[Extracted data entries]
╔══
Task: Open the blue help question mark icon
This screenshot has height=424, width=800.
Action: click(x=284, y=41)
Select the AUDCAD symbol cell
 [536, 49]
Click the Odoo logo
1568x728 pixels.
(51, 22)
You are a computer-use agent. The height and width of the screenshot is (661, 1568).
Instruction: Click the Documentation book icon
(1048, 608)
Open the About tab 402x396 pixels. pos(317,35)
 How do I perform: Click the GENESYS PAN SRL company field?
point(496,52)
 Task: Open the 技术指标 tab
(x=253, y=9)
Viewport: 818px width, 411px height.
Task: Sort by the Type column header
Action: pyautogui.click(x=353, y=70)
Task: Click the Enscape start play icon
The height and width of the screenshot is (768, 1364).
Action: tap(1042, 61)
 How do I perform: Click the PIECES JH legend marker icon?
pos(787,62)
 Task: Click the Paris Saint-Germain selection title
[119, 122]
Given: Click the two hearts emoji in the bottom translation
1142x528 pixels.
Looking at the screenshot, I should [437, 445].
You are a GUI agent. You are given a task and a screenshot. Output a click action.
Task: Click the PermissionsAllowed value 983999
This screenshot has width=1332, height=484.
╚══
## ACTIVITY:
Whenever the word "agent" occurs in a line of the records, that line counts once; state the total alone.

## ANSWER FOR THE TASK:
2